— BEGIN —
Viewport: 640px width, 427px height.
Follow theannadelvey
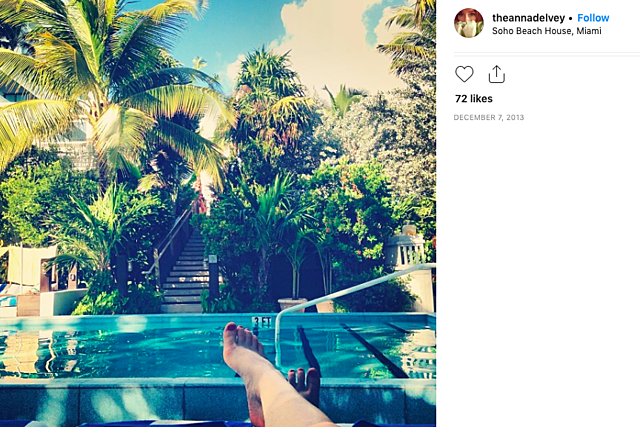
— END —
— BEGIN —
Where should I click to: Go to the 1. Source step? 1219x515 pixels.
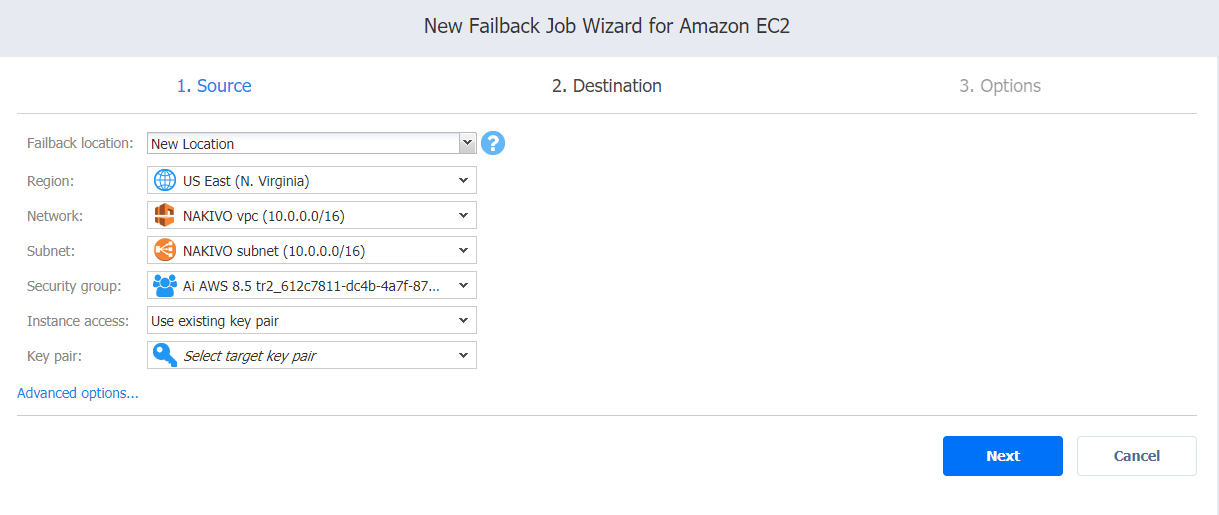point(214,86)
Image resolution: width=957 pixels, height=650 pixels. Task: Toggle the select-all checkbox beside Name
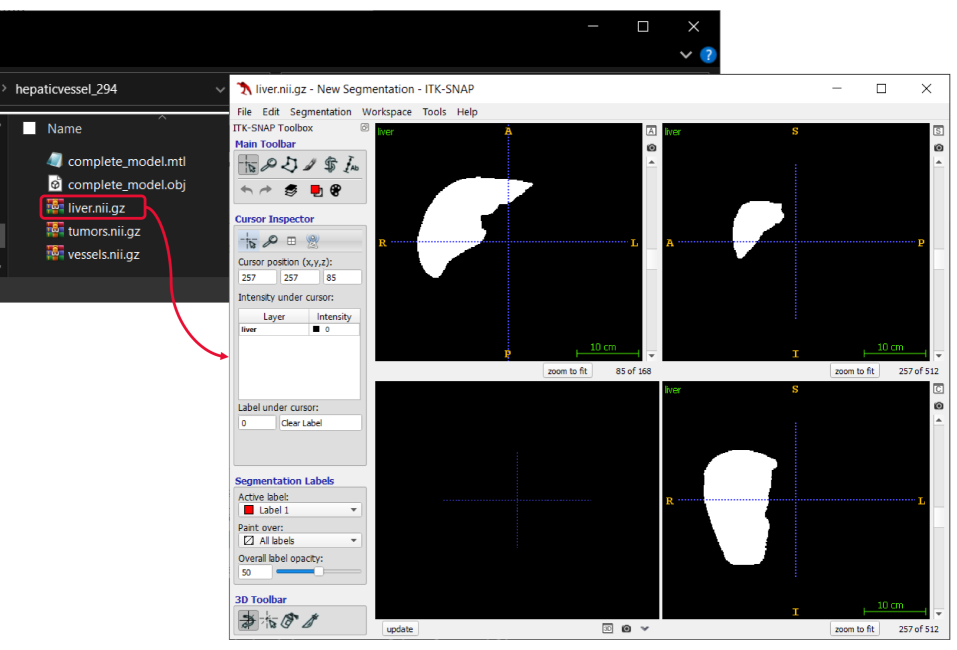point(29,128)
— END —
— BEGIN —
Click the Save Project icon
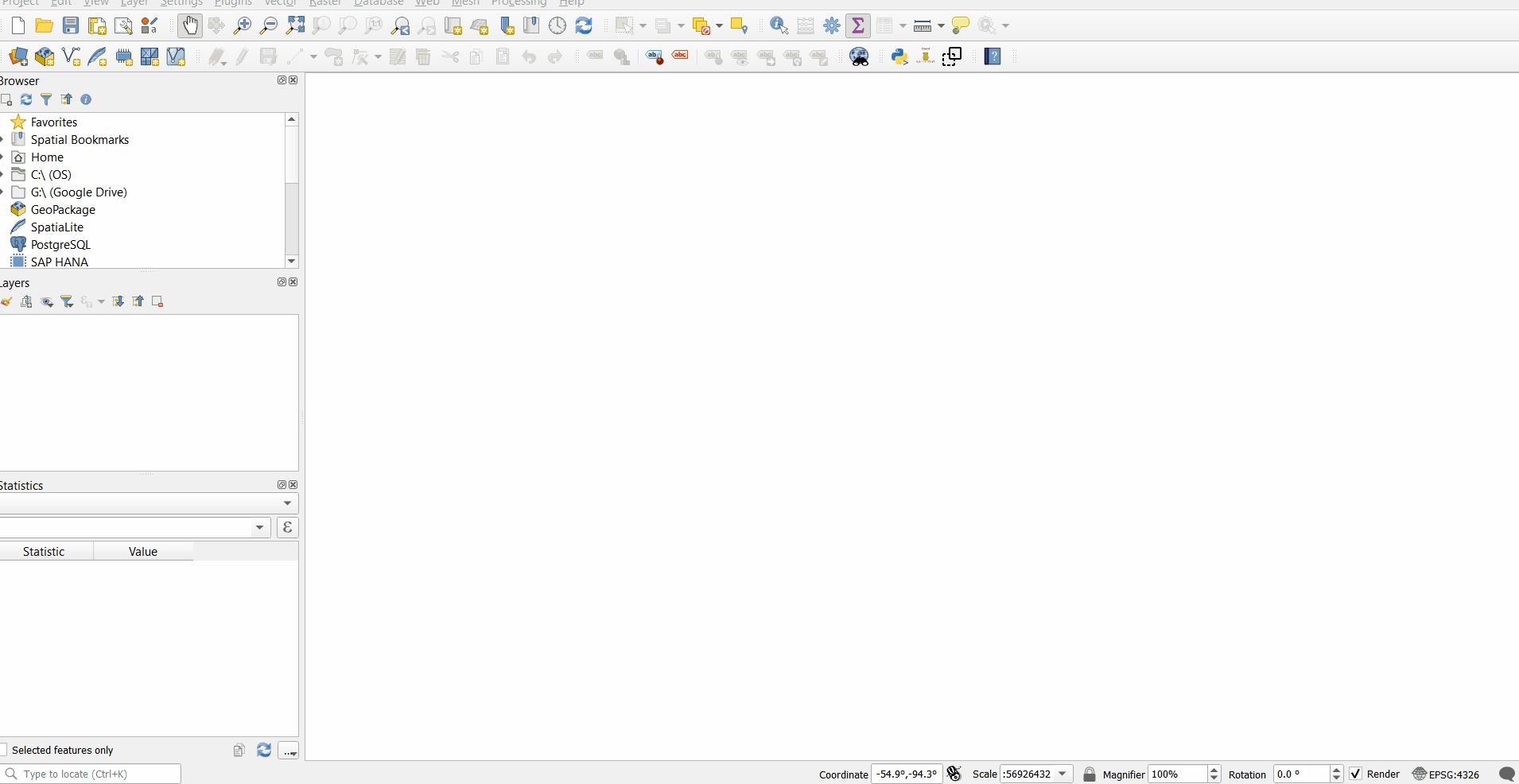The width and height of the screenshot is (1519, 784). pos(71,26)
— END —
Rewrite the entries from the line containing "Viewport: 640px width, 427px height." through the line containing "Follow theannadelvey", changing "Follow" to "Unfollow" and keeping everything else the same.

Viewport: 640px width, 427px height.
Unfollow theannadelvey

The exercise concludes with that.